Adult body length is about 1/2 to1 inch (12.5 to 25 mm). They are robust, resembling bumble bees, but larger, with the top surface of abdomen mostly bare and shiny. The male has a yellow face. The female’s is black. They can resemble bumble bees, but the upper surface of their abdomen is bare and shiny black, while bumble bees have a hairy abdomen with at least some yellow markings. Bumble bees don’t nest in the wood, but rather on the ground. They are perfectly round, about 3/8 ” in diameter. The female carpenter bee will bore a channel or main corridor in the wood from 6 ” to as long as 4 feet to lay their eggs in “galleries”. She will deposit an egg, bring in a mass of pollen for the newly hatched larvae to feed on, and then seal it all off to ensure it’s development before she repeats the process for the next egg.

Although, they are a wood boring insect, they are not considered a true structural pest. They do not spread through out the entire structure, but prefer unpainted or finished wood.
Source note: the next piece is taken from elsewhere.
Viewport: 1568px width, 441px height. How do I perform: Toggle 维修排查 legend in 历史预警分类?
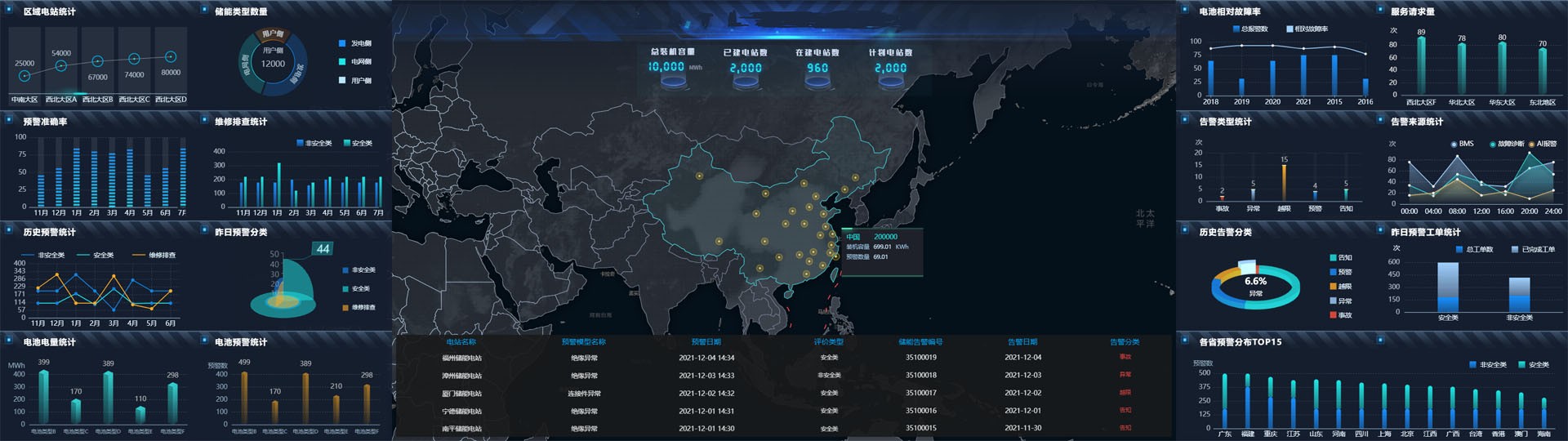coord(154,255)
Cicada Killer – Sphecius speciosus

These wasps reach up to 3 inch in length. Except for a rusty red head and thorax, they are overall black or rusty in color, with yellow band markings on the abdominal segments. They have russet colored wings. The cicada killer wasp and other digger wasps are solitary wasps; that is, they live independently rather than in colonies and do not depend on other members of a colony to share in the raising of young or the maintaining of a nest. Female cicada killer wasps capture annual cicadas in July and August and place them in cells located at the ends of tunnels they have dug in the ground. Each tunnel is about the size of a quarter and extends 24 inches or more into the ground. One or two paralyzed cicadas are placed in each cell, and a single egg deposited before the cell is closed by the female, who flies away, never to return. The wasp grubs feed on the cicadas and develop into wasps that emerge the following summer. The cicada killer, like other solitary wasps, has the capability to sting, but won’t unless handled or threatened. Only female wasps have the ability to sting. Stings inflicted by solitary wasps are usually not severe but reaction varies with each individual.